* **Extrait du texte**
#####

À titre
d'information
La motion contre la Chine
La motion contre la Chine a été présentée à la
Chambre des communes le 17 novembre 2020
par le député conservateur Michael Chong. La
motion et le débat montrent le refus de résoudre
pacifiquement les problèmes dans les relations
internationales et en font une question de lutte
entre factions, de promotion d'intérêts
commerciaux et de positions anti-chinoises
hystériques. Voici le texte de la
résolution :
« Que, étant donné (i) que la République
populaire de Chine, qui est dirigée par le Parti
communiste chinois, menace les intérêts
nationaux du Canada et les valeurs de la
population canadienne, y compris les Canadiens
d'origine chinoise en territoire canadien, (ii)
qu'il est essentiel que le Canada se dote d'une
politique étrangère rigoureuse et fondée sur des
principes appuyée par des actions de concert
avec ses alliés, la Chambre demande au
gouvernement : a) de prendre une décision
au sujet de l'implication de Huawei dans le
réseau 5G du Canada dans les 30 jours
suivant l'adoption de la présente motion ;
b) d'élaborer un plan robuste, comme l'a fait
l'Australie, pour lutter contre l'ingérence de
plus en plus forte de la Chine au Canada et
l'intimidation sans cesse croissante des
Canadiens vivant au Canada, et de le présenter
dans les 30 jours suivant l'adoption de la
présente motion. »
En présentant la résolution, Michael Chong a dit
que bien que le gouvernement libéral ait « réalisé
certains accomplissements en matière d'affaires
étrangères », comme la renégociation de
l'accord de libre-échange avec les États-Unis,
dans son ensemble, « la politique étrangère
globale du gouvernement nous déçoit ». Il a
déclaré :
« C'est à propos de la Chine que le
gouvernement libéral nous a le plus déçus. La
Chine n'assume pas les responsabilités qui sont
les siennes dans l'ordre mondial international
fondé sur des règles où nous évoluons. Elle fait
fi des conditions de son entrée à l'Organisation
mondiale du commerce. Elle manipule sa monnaie
en utilisant des entreprises d'État pour nuire à
l'économie d'autres pays. Elle enfreint le droit
international de la propriété et fait subir aux
Canadiens Michael Kovrig, Michael Spavor, Gary
Schellenberg et Hussein Jalil un traitement qui
est également contraire au droit international.

#####

* **Lignes de données**
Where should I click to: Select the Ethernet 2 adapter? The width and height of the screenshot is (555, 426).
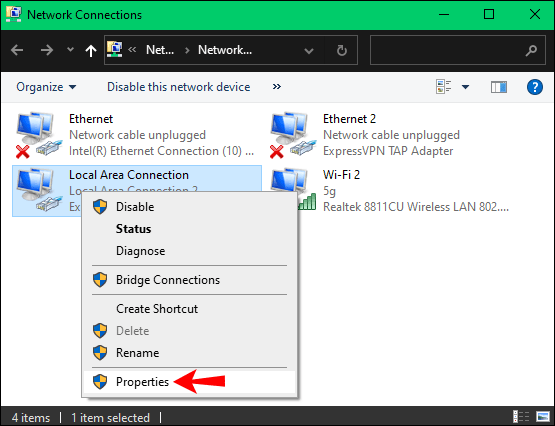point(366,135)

#####

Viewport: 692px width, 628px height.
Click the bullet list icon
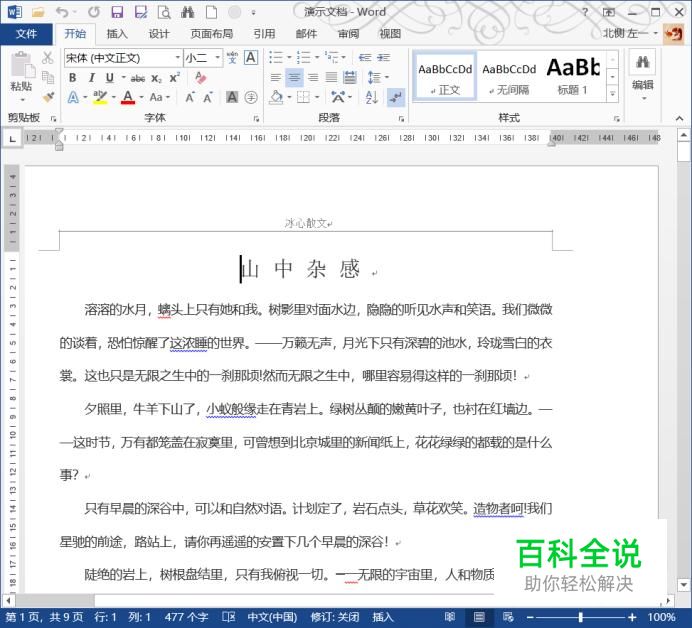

#####

D'après l'extrait sur la motion contre la Chine, à quelle date cette motion a-t-elle été présentée à la Chambre des communes ? Ces entrées proviennent d'une autre source.

* **Résultat final**
Le 17 novembre 2020.